= Records to use =
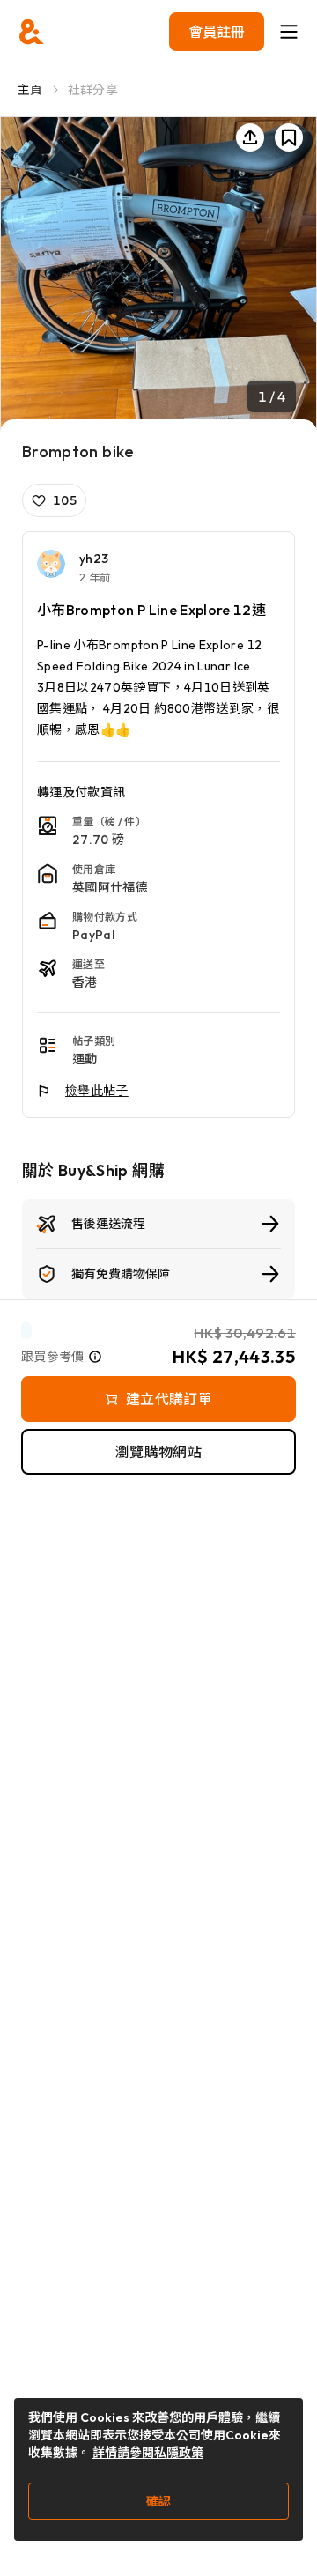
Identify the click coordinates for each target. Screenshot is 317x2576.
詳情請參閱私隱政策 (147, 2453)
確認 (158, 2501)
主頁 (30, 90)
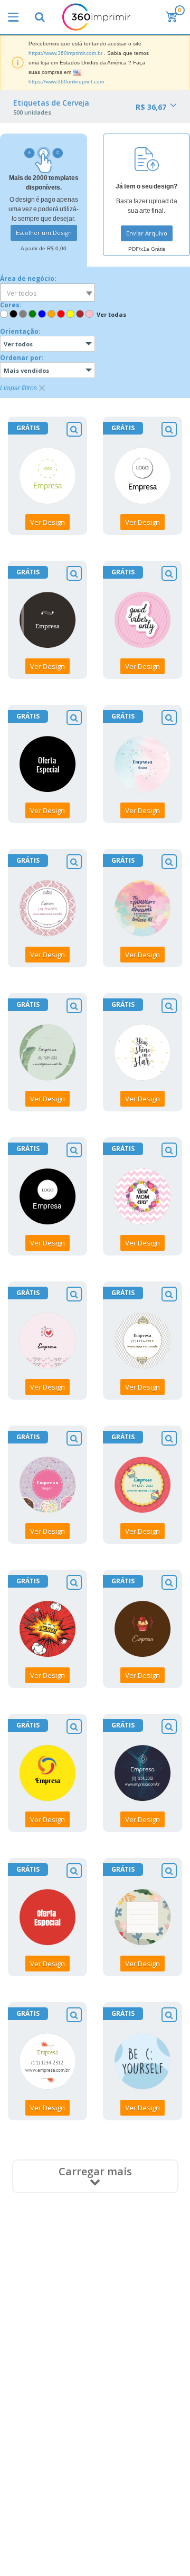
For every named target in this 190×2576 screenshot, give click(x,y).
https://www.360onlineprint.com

==

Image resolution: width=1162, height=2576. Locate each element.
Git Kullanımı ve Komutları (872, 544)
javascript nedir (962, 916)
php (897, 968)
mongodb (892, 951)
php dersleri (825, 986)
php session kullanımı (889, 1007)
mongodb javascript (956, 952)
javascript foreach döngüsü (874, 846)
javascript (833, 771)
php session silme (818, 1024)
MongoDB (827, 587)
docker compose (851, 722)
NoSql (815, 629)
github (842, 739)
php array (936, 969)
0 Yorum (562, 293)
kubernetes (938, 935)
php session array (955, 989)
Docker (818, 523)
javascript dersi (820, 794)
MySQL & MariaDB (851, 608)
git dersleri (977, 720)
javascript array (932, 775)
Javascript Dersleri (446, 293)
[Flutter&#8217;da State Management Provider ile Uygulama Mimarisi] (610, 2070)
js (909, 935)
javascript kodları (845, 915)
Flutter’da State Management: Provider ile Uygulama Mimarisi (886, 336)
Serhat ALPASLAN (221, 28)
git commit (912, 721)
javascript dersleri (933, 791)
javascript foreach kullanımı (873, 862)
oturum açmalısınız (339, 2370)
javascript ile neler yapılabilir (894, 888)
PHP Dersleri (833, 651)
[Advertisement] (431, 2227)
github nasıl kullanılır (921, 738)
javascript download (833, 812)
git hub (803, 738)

---

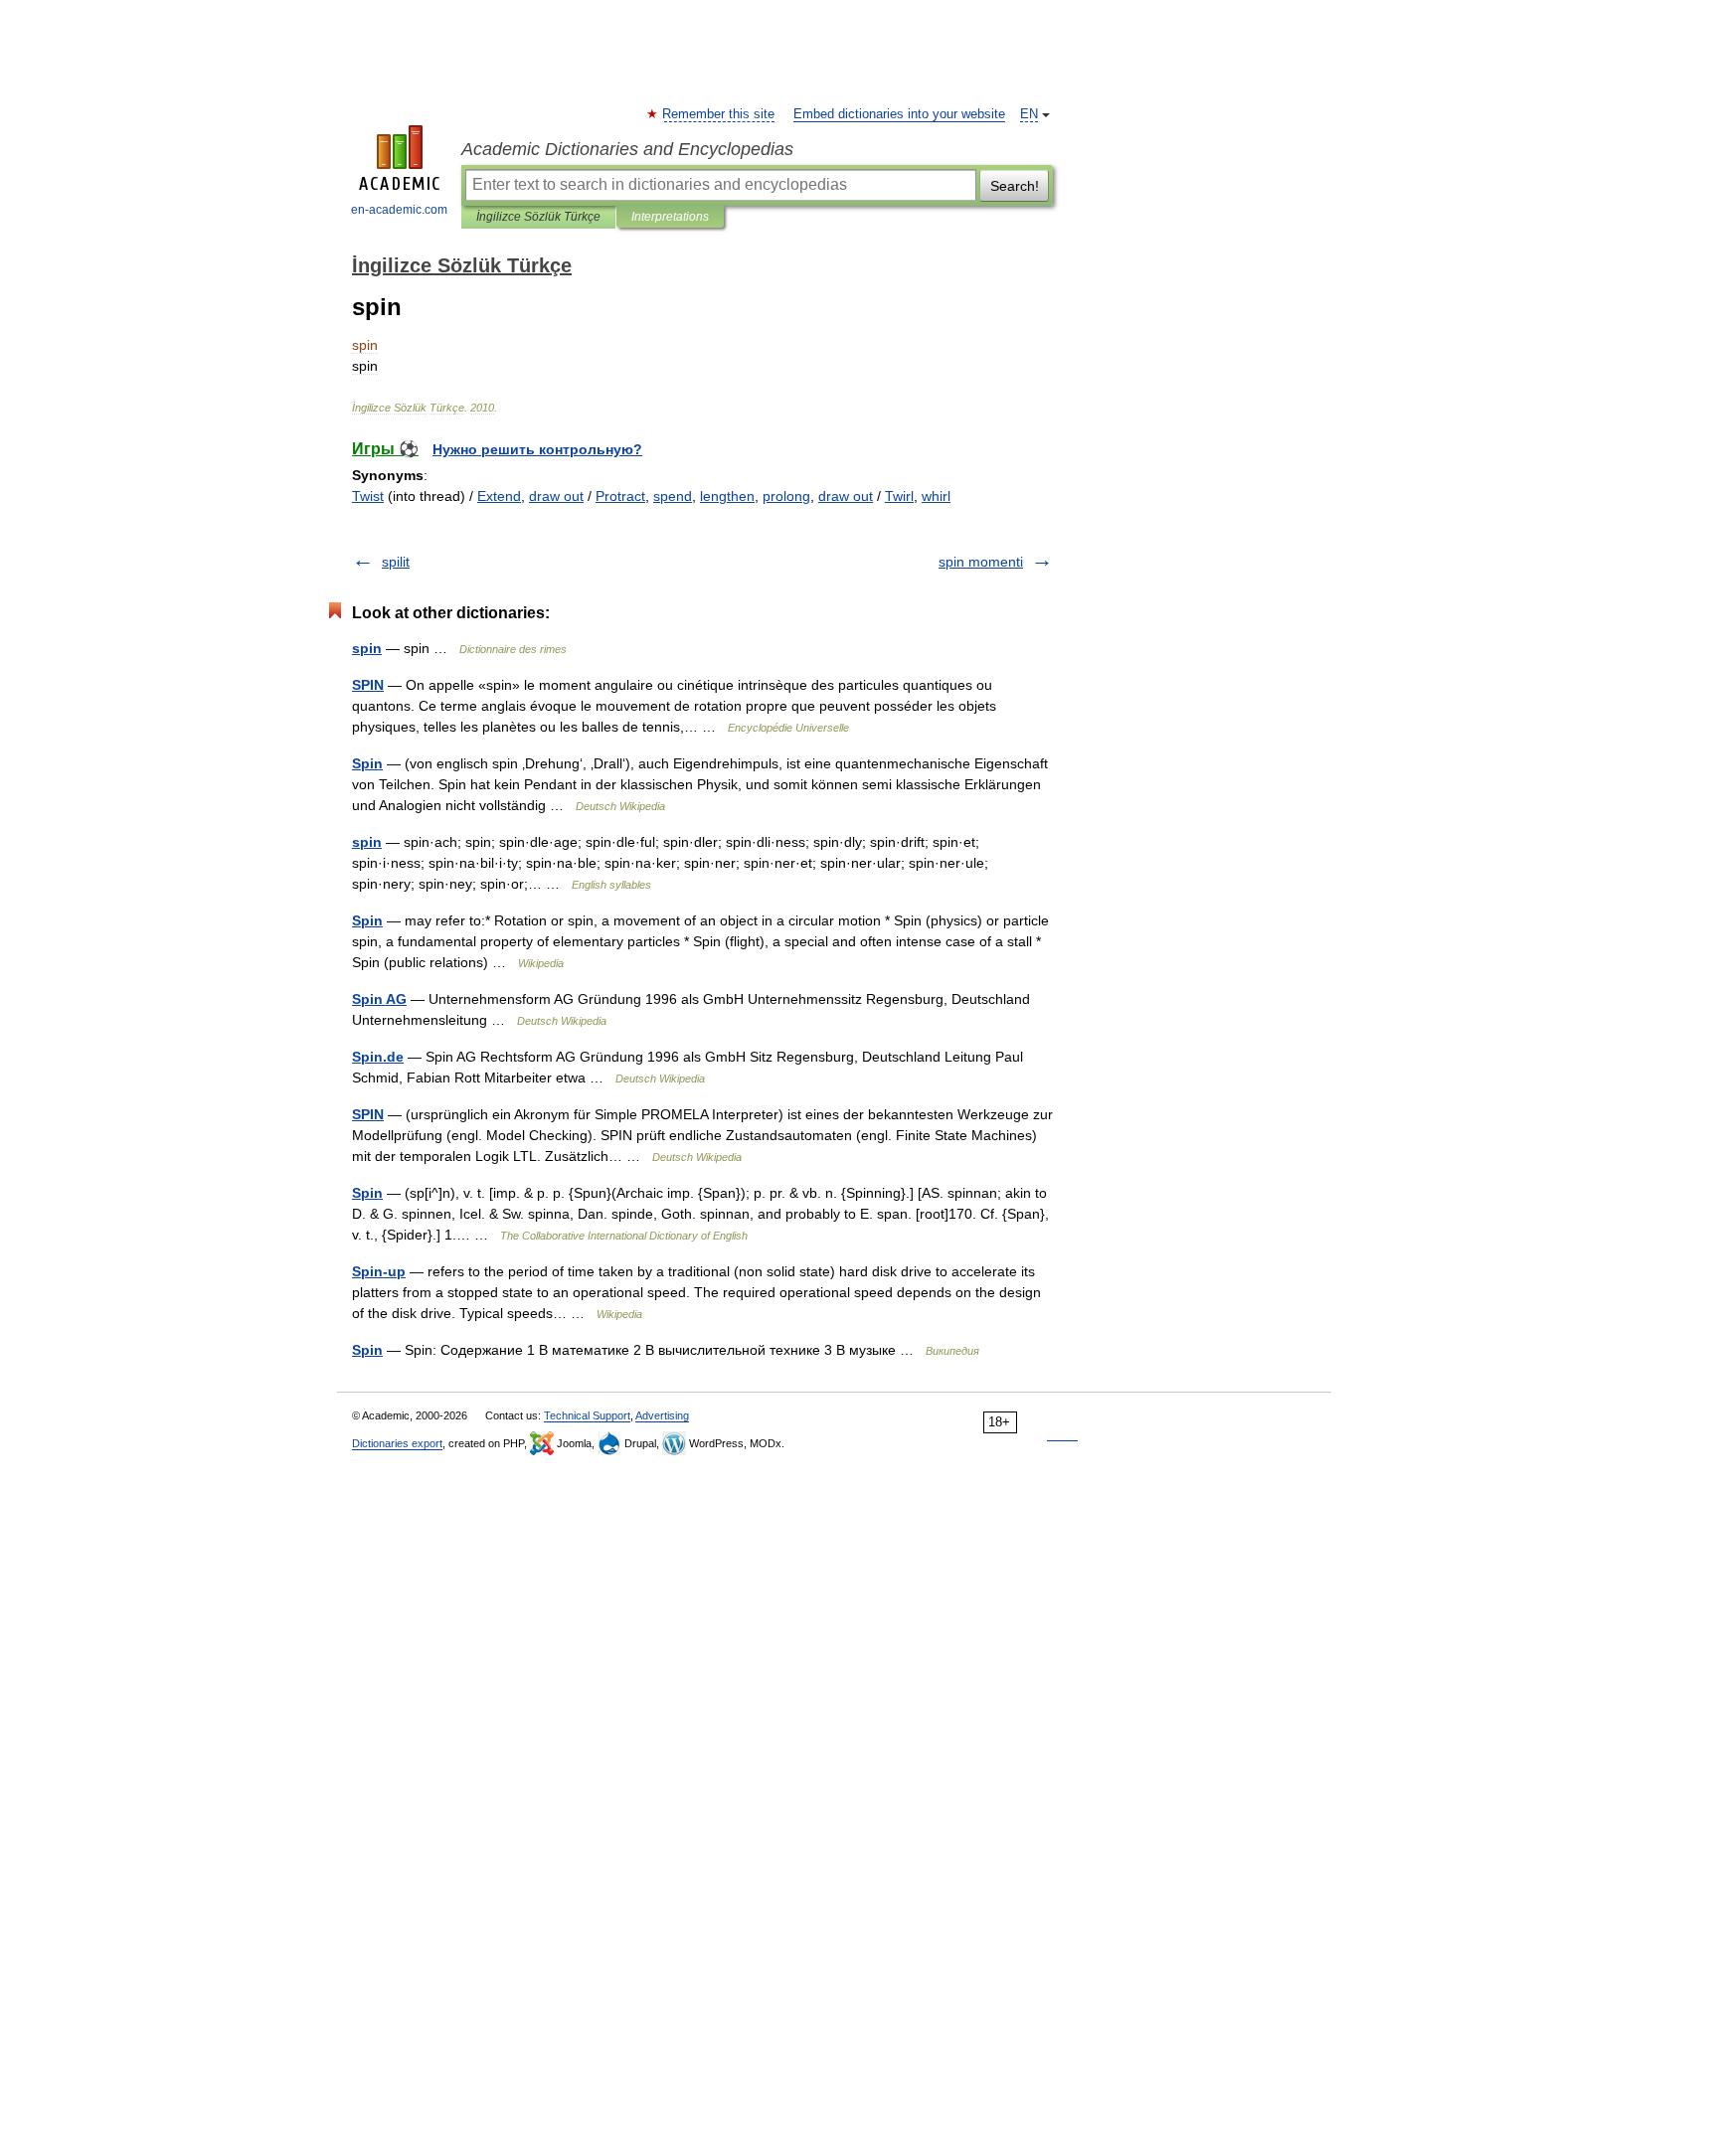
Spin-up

= Prompt =
Above are the entries. Output exactly the lines beginning with the line that has "javascript foreach kullanımı (873, 862)" and ending with the line that has "git hub (803, 738)".

= Solution to the exercise =
javascript foreach kullanımı (873, 862)
oturum açmalısınız (339, 2370)
javascript ile neler yapılabilir (894, 888)
PHP Dersleri (833, 651)
[Advertisement] (431, 2227)
github nasıl kullanılır (921, 738)
javascript download (833, 812)
git hub (803, 738)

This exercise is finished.